Reproduce the passage of the self-care post between "So how do I" and "last ten days.", inclusive, word for word.

-- Passage provided --

== Segment start ==

This is a far more open-ended post than the ones before - as for me, speaking about self-care is like delving into an uncertain part of the sea, which I am only now learning to navigate.
I have travelled for the last ten days, meeting my needs for self-care in many ways. At the same time, while I have been trying to write about this one for over a week, it has taken me a lot longer than I thought it would. Even sitting down to try to write about it has been an effort - as this "weekly needs study" has taken on the character of an introspective investigation more than anything else.
Self-care, as a need, showed up in a big, unmet sort of way last week, when I found my instincts leading me away from a plan I had made a month back. Instead of attending a workshop I was looking forward to, I found myself honouring my instincts, though I didn't realise at the time that they were leading me towards caring for myself in a way that served me better at the time.
This helps me trust my instincts more, as this was exactly what I needed. And yet, I know that as a conscious choice, I would not have taken the break that my body, mind, and heart needed. In fact, the decision to change my plans, and do something entirely different, was almost traumatic.
I am aware that I find it very hard to give myself permission to relax, care for myself, and give myself the loving attention I need.
Writing this is difficult as well; I have some resistance to this, in the form of blankness and confusion. Clearly, I am still learning.
I do know that Self-care is a hell of a lot more than the occasional pedicure or backrub (though god knows I love those). Over this last week I've had a few big thoughts, which appeared as fancy neon-sign-like epiphanies, without much elaboration, as mostly I don't understand them enough in a practical sense.
- Self-care is a kind of SELF-PARENTING, or caring for yourself as a parent would
- Self-care also as SELF-LOVE, loving yourself as as someone who loves you would care for you, though treats and gifts that express this love
- Basically, Self-care as treating yourself with the love, kindness and actual respect that you would offer anyone else, with presence and empathy. Through TALKING to yourself, LISTENING to yourself, and indeed, taking TIME to heal what's going on within
While these sounded very nice in my head, I have a thought that self-care, much like most other things, is a daily practice.
There are a number of wonderful, amazing people, like Line (thehugdealer) and Hazel (who likes to 'spreadjoysmile'), who are blogging more regularly about radical self-love, and about creating a sort of regular, doable, everyday practice. Perhaps, in our habitual practices, most of us are not able to (or just not used to) take time to connect with ourselves. Making friends with myself requires me to show up for myself everyday, to create a path to myself that, over time, becomes easier to access.
As always, it helps me to think about this in terms of puppies. If my inner self is a puppy, and I have not given it much attention, it may choose to show up as an angry wolf monster type thing, or to retreat inwards and refuse to emerge until it has the assurance that I am here. Showing up on a daily basis - whether it is through half an hour of rest in the afternoons, or an hour for reading everyday, or talking to oneself in the mirror - creates that pathway, and offers that assurance to an alienated part of myself.
So how do I do that? Here are some of the things I've learned about meeting my need for Self-care, either through hands-on learning, or from others who have a better grasp on it, over the last ten days.

== Segment end ==

-- Data block --

== Segment start ==

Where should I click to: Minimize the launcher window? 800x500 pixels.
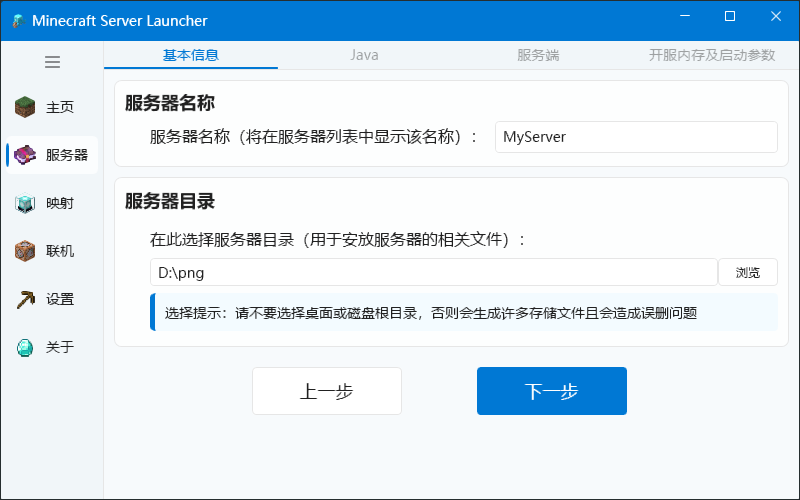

== Segment end ==

-- Solution for this task --
So how do I do that? Here are some of the things I've learned about meeting my need for Self-care, either through hands-on learning, or from others who have a better grasp on it, over the last ten days.